He tenido la oportunidad de asistir a muchas asambleas del BID y no tengo duda de la que se realizó la semana pasada en Medellín, que coincidió con los 50 años de la institución, ha sido una de las mejores, no solo por el compromiso del Gobierno Nacional, sino por el esfuerzo masivo de los antioqueños, su gran espíritu cívico y la recuperación espléndida de la ciudad, de la cual todos los colombianos estamos justamente orgullosos.
Hubo coincidencia en la Asamblea de que una prolongada recesión económica en los países ricos, combinada con una reducción de los flujos de capital, podrían deteriorar la situación fiscal, la liquidez y el sistema bancario de varios países en la región y que se requiere al apoyo de la banca multilateral, especialmente si el acceso a los mercados crediticios permanecen limitados por varios años. Por eso, es indispensable la reposición del capital de BID, el cual es un proceso lento, que en casos anteriores ha durado entre tres y cinco años, ya que una estrategia para definir los recursos adicionales implica no solo determinar su monto, sino la destinación de los mismos para apoyar programas de protección social, reducción de la pobreza y la desigualdad, inversiones en infraestructura y en medidas relacionadas al cambio climático.
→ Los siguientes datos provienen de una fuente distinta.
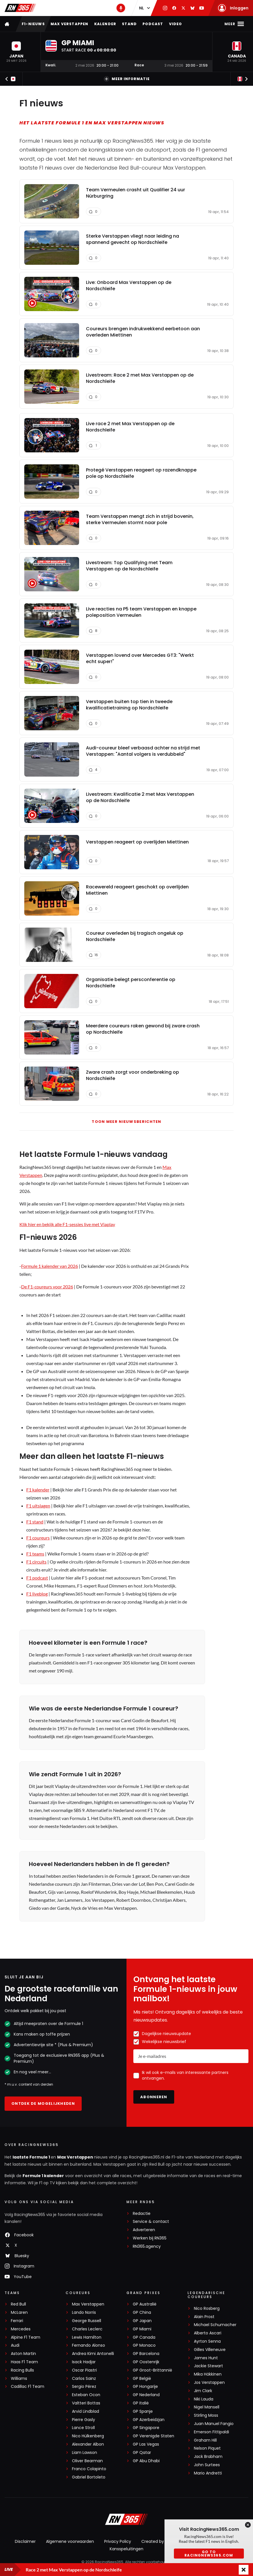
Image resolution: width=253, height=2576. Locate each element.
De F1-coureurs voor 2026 (47, 1286)
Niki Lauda (203, 2399)
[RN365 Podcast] (121, 8)
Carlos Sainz (84, 2378)
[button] (16, 51)
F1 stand (34, 1521)
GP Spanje (143, 2411)
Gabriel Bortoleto (88, 2477)
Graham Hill (205, 2440)
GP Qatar (142, 2452)
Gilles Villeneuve (210, 2349)
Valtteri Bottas (86, 2403)
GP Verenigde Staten (153, 2436)
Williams (19, 2378)
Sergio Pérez (84, 2386)
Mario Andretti (208, 2473)
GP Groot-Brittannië (152, 2370)
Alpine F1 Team (25, 2337)
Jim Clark (203, 2390)
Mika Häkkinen (208, 2374)
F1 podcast (37, 1577)
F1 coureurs (38, 1537)
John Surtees (207, 2464)
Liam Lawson (84, 2452)
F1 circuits (36, 1561)
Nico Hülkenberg (88, 2436)
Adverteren (144, 2229)
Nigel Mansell (206, 2407)
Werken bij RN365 (149, 2238)
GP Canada (144, 2337)
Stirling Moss (206, 2415)
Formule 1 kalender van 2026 (49, 1266)
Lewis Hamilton (86, 2337)
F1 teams (35, 1553)
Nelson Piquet (207, 2448)
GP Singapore (146, 2427)
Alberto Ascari (207, 2333)
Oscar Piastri (84, 2370)
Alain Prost (204, 2316)
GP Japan (142, 2320)
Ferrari (17, 2320)
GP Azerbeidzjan (148, 2419)
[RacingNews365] (126, 2520)
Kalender (105, 23)
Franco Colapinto (89, 2468)
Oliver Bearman (87, 2460)
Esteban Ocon (86, 2394)
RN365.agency (147, 2246)
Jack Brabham (208, 2456)
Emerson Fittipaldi (211, 2432)
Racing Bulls (22, 2370)
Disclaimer (25, 2541)
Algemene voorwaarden (70, 2541)
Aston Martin (23, 2353)
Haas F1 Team (24, 2362)
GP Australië (144, 2304)
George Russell (86, 2320)
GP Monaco (144, 2345)
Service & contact (151, 2221)
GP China (142, 2312)
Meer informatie (127, 79)
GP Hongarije (145, 2386)
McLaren (19, 2312)
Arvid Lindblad (85, 2411)
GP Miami (142, 2329)
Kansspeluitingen (126, 2549)
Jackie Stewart (208, 2366)
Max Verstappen (70, 23)
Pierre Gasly (83, 2419)
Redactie (141, 2213)
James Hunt (206, 2358)
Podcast (152, 23)
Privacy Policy (117, 2541)
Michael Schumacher (215, 2324)
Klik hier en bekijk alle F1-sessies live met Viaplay (67, 1224)
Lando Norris (84, 2312)
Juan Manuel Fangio (214, 2423)
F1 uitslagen (38, 1505)
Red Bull (18, 2304)
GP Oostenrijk (146, 2362)
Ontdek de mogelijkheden (43, 2103)
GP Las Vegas (146, 2444)
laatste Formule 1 (32, 2157)
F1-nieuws (33, 23)
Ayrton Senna (207, 2341)
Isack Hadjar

Quizás uno de los temas centrales que se analizaron en las conferencias previas a Asamblea, que no ha sido muy comentado por la prensa, es que para superar la crisis no bastan medidas de corto plazo, sino que se requieren acciones de largo plazo que tengan en cuenta que la crisis trasciende lo financiero y aún lo económico, y lo que se necesita es refundar la globalización. Es un problema sistémico y no de coyuntura que abarca a la economía real. El hecho es que estamos ante la presencia de una nueva configuración del poder político y económico, como lo planteo Alain Touraine en la Asamblea, y lo ratificó Félix Peña en el excelente seminario que realizó la Escuela de Negocios de la Universidad Sergio Arboleda sobre la crisis y el comercio internacional.
Estados Unidos cada vez más tendrá que compartir su liderazgo, especialmente en materia económica, con la UE y China, y no va a poder imponer sus puntos de vista como lo pudo hacer al final de la Segunda Guerra Mundial como líder indiscutible del mundo libre.
La prueba de ello es el extenso comunicado del G-20, el cual hay que analizarlo dentro de este contexto como fruto de una transacción que, fuera de los recursos financieros aportados y la creación de un Consejo de Estabilidad Financiera sin funciones definidas, no establece compromisos concretos, sino declaraciones de buena voluntad, consideradas por algunos como de carácter mediático.
Pero quizás la falencia mayor de este comunicado, por tratarse de una crisis sistémica, es que solo mira el corto plazo e ignora el largo periodo. En este sentido, como lo sostuvo en la Asamblea del BID Juan Enriquez Cabot del Massachusetts Institute of Technology, autor del best seller Mientras el futuro te alcanza, América Latina y el Caribe no serán viables, sino producen una revolución del conocimiento. La agenda de desarrollo económico de los países de la región es equivocada, porque sigue discutiendo si se va a hacer una fábrica, una represa o un puerto. Nada de eso importa hoy: lo que importa son las mentes, la educación, la ciencia. Importa que esas mentes puedan proteger y vender conocimientos al resto del mundo. Los países que entendieron esto, como Singapur, son los países que van a dominar el planeta. Los demás están perdiendo el tiempo.